Slokdarmkanker
Behandeling
- Operatie bij slokdarmkanker
Als de tumor alleen aanwezig is in de slokdarm en de omringende lymfeklieren kijkt het behandelteam of een operatie mogelijk is. Een tumor die heel hoog in de slokdarm ligt, is vaak niet te verwijderen. Ook tumoren die ver in de omliggende weefsels zijn gegroeid zijn niet via een operatie te verwijderen. In die gevallen bestaat de behandeling meestal uit een combinatie van bestraling en chemotherapie. Is een operatie wel mogelijk dan krijgt u meestal voorafgaand aan de operatie een behandeling die bestaat uit een combinatie van chemotherapie en bestraling. Uiteraard spelen ook persoonlijke factoren, zoals uw algehele conditie en wensen, een rol bij de keuze van behandeling. Het doel van de curatieve behandeling is altijd om de kans op genezing zo groot mogelijk te maken.
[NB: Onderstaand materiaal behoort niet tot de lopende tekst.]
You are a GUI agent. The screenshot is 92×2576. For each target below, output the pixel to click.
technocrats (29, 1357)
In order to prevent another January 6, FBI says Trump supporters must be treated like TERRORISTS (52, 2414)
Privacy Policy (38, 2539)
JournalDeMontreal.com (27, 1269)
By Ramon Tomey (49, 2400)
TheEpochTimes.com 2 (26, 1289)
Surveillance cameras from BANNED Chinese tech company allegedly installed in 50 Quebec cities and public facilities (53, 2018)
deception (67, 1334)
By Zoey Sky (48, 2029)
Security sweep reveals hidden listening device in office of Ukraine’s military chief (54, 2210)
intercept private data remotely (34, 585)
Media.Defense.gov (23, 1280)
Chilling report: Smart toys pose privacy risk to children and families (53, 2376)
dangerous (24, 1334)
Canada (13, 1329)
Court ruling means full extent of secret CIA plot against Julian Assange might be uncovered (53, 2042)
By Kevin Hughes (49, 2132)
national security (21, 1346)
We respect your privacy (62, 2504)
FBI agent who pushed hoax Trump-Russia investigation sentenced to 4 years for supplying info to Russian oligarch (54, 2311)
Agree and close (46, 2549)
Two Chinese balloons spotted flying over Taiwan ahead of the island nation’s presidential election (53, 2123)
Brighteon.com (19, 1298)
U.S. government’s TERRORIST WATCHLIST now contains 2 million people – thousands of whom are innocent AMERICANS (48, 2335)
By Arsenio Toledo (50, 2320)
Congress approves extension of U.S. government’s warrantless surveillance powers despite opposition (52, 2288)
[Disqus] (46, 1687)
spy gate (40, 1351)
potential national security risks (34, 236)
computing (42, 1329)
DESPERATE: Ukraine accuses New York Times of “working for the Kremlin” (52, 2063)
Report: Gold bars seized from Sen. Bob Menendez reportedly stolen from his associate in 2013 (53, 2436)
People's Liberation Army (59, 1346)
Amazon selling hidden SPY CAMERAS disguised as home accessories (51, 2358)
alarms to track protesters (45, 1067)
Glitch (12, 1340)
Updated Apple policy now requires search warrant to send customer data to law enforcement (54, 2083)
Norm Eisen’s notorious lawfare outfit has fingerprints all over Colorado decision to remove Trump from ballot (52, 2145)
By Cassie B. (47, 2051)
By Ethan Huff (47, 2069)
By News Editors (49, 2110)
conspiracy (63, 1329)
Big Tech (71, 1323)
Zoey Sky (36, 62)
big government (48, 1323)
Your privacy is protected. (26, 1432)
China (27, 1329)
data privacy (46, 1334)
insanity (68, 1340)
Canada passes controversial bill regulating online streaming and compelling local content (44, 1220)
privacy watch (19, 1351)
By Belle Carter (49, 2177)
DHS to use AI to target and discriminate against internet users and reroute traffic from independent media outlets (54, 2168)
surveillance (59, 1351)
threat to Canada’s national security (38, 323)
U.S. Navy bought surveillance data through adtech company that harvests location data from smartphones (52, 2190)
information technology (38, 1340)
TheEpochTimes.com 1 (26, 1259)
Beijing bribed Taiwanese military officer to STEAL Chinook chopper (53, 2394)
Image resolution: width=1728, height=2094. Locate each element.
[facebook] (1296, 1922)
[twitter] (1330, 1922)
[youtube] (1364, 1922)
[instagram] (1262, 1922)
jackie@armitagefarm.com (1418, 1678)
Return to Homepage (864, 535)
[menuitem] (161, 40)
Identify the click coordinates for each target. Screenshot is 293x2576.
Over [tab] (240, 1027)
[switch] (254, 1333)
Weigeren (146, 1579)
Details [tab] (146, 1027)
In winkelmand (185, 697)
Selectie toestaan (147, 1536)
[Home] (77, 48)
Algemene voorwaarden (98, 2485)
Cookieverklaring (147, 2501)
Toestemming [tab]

- Palliatieve chemotherapie bij slokdarmkanker
Als er bij de diagnose al uitzaaiingen zijn in overige organen (zoals de lever of het buikvlies) is genezing meestal niet meer mogelijk. Het doel van de behandeling is dan het voortschrijden van de ziekte te vertragen en uw klachten te verlichten. Heeft u een goede lichamelijke conditie dan bestaat de behandeling bij voorkeur uit een combinatie van chemotherapie en eventueel antilichaamtherapie (gericht tegen de zogenaamde HER2-receptor). Is uw conditie minder goed dan komt u bij voorkeur in aanmerking voor een behandeling met één soort chemotherapie.
- Stent
Als uw conditie chemotherapie helemaal niet toelaat of u wilt geen chemotherapie ondergaan maar u heeft wel moeite met eten, dan kan de arts een buisje (stent) in de slokdarm plaatsen of de tumor bestralen. Hierdoor wordt het weer gemakkelijker (vast voedsel) te eten.
- Ondersteunende behandelingOngewenst gewichtsverlies kan tijdens de behandeling een probleem zijn.
Bij veel kankersoorten treedt vaak ongewenst gewichtsverlies op. Dat heeft een aantal oorzaken: verminderde eetlust, toename van energiebehoefte en bijwerkingen van de behandeling.
Het is (bij alle vormen van kanker) belangrijk goed gevoed te blijven, omdat ondervoeding leidt tot achteruitgang van het algeheel functioneren (door afname van de spierkracht, vermoeidheid, en depressie) en welbevinden. Ondervoeding en gewichtsverlies hebben ook een ongunstige invloed op de uitkomt van de behandeling en de duur van de overleving. Een verwijzing naar een diëtist is daarom een vast onderdeel van de behandeling.